Collected data entries
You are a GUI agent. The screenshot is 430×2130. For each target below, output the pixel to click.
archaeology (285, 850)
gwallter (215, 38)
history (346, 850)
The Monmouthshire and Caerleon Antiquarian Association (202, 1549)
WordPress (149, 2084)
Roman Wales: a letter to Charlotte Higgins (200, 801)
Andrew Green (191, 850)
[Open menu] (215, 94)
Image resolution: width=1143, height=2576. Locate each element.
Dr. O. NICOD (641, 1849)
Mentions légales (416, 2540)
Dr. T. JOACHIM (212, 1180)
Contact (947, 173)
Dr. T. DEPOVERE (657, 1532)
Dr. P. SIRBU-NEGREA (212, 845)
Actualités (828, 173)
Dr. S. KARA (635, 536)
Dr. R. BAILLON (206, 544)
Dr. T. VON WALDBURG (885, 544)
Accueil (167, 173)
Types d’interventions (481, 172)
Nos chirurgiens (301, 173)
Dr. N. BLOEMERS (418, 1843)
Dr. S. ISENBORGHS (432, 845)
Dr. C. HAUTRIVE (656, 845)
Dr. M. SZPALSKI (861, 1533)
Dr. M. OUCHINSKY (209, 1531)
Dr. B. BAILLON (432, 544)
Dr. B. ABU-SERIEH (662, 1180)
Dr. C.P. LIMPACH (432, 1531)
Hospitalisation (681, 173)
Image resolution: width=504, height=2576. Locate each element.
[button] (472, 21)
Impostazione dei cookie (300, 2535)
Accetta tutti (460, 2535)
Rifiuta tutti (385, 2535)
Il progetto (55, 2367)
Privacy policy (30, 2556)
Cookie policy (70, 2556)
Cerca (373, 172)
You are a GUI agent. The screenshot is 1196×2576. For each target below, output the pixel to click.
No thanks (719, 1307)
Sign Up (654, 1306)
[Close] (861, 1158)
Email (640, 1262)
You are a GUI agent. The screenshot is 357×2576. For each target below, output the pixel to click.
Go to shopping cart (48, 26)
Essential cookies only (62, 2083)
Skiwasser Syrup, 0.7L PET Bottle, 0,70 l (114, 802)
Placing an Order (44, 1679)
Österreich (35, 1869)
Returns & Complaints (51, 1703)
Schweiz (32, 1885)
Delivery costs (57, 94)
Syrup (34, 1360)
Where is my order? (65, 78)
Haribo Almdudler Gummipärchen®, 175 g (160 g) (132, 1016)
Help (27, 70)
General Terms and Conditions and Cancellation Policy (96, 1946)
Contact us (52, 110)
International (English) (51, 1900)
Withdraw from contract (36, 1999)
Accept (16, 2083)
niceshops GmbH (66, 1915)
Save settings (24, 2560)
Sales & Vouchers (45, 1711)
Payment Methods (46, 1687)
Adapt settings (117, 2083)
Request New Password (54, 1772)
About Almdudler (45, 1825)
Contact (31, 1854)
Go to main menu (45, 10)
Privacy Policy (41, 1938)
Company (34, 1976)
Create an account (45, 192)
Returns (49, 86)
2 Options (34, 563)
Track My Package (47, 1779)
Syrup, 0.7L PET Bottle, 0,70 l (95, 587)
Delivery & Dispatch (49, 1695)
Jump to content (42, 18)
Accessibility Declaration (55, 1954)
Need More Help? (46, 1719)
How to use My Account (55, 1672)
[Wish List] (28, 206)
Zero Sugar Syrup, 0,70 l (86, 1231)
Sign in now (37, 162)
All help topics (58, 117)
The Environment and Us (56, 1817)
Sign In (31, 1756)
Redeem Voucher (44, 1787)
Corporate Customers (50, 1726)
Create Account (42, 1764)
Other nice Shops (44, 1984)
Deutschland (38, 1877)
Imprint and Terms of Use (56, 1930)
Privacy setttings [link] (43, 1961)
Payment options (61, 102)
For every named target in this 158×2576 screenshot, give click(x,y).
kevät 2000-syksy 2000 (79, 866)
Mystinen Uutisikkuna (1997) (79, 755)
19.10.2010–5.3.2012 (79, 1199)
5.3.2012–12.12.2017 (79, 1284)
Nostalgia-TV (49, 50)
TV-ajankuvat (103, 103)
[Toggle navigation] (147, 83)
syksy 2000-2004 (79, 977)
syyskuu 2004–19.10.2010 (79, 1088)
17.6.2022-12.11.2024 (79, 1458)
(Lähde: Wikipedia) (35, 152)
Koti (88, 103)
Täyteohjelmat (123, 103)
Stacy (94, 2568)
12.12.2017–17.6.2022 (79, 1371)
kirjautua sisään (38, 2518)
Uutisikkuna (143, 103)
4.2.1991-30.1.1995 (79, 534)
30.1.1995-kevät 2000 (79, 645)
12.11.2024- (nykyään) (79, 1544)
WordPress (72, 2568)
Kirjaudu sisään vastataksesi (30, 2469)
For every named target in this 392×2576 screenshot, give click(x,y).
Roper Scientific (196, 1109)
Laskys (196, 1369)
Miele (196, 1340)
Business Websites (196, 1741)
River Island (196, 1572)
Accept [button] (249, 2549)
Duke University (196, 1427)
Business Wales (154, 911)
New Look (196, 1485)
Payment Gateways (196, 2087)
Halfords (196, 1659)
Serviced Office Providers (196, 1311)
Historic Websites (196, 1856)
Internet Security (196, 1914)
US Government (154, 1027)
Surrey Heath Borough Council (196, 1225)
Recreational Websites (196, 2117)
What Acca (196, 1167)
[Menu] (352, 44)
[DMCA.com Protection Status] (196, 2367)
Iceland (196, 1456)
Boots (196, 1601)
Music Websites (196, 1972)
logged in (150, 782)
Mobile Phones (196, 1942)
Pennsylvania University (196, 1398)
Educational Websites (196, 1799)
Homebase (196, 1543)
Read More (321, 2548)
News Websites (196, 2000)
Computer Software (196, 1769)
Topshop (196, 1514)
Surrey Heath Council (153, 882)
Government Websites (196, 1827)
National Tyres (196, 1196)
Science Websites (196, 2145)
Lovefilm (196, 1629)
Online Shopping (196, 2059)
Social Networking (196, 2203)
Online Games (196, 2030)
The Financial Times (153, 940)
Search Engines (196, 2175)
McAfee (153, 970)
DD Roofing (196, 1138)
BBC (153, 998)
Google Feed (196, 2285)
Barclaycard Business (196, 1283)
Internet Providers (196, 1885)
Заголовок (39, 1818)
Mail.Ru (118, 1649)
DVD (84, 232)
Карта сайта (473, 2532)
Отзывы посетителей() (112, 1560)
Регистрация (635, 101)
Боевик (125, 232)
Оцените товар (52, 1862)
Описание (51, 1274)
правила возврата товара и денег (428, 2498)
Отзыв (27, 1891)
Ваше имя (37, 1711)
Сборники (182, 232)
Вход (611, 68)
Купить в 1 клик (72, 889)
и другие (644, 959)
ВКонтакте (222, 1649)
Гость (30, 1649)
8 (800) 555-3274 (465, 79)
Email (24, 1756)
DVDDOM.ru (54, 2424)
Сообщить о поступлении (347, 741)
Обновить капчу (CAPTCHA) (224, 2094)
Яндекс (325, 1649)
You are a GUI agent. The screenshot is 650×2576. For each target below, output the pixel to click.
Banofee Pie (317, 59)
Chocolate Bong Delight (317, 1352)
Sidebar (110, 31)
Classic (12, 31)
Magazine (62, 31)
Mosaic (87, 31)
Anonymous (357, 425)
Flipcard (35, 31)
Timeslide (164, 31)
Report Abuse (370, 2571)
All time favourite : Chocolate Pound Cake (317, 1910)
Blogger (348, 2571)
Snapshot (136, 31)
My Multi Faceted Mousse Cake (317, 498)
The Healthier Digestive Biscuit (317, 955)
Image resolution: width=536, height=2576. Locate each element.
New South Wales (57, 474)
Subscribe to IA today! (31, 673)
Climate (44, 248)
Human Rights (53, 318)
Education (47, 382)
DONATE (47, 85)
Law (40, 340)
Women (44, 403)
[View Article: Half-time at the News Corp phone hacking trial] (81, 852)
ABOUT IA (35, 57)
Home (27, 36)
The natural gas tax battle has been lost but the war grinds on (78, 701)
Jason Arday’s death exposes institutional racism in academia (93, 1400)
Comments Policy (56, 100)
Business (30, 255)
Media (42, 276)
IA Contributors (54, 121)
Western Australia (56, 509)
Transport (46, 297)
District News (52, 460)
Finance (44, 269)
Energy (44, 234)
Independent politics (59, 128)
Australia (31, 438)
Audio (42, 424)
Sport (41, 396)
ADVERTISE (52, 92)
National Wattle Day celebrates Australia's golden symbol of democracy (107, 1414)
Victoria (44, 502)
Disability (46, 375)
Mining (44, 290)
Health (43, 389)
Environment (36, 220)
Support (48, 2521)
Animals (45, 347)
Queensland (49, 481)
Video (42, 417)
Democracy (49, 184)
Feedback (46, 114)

** Work to complete **
For this exercise, repeat exactly the lines of the data above from the one with "Dr. O. NICOD (641, 1849)" down to the one with "Placing an Order (44, 1679)", both end lines included.

** Response for this exercise **
Dr. O. NICOD (641, 1849)
Mentions légales (416, 2540)
Dr. T. JOACHIM (212, 1180)
Contact (947, 173)
Dr. T. DEPOVERE (657, 1532)
Dr. P. SIRBU-NEGREA (212, 845)
Actualités (828, 173)
Dr. S. KARA (635, 536)
Dr. R. BAILLON (206, 544)
Dr. T. VON WALDBURG (885, 544)
Accueil (167, 173)
Types d’interventions (481, 172)
Nos chirurgiens (301, 173)
Dr. N. BLOEMERS (418, 1843)
Dr. S. ISENBORGHS (432, 845)
Dr. C. HAUTRIVE (656, 845)
Dr. M. SZPALSKI (861, 1533)
Dr. M. OUCHINSKY (209, 1531)
Dr. B. BAILLON (432, 544)
Dr. B. ABU-SERIEH (662, 1180)
Dr. C.P. LIMPACH (432, 1531)
Hospitalisation (681, 173)
Image resolution: width=504, height=2576. Locate each element.
[button] (472, 21)
Impostazione dei cookie (300, 2535)
Accetta tutti (460, 2535)
Rifiuta tutti (385, 2535)
Il progetto (55, 2367)
Privacy policy (30, 2556)
Cookie policy (70, 2556)
Cerca (373, 172)
You are a GUI agent. The screenshot is 1196×2576. For each target below, output the pixel to click.
No thanks (719, 1307)
Sign Up (654, 1306)
[Close] (861, 1158)
Email (640, 1262)
You are a GUI agent. The screenshot is 357×2576. For each target below, output the pixel to click.
Go to shopping cart (48, 26)
Essential cookies only (62, 2083)
Skiwasser Syrup, 0.7L PET Bottle, 0,70 l (114, 802)
Placing an Order (44, 1679)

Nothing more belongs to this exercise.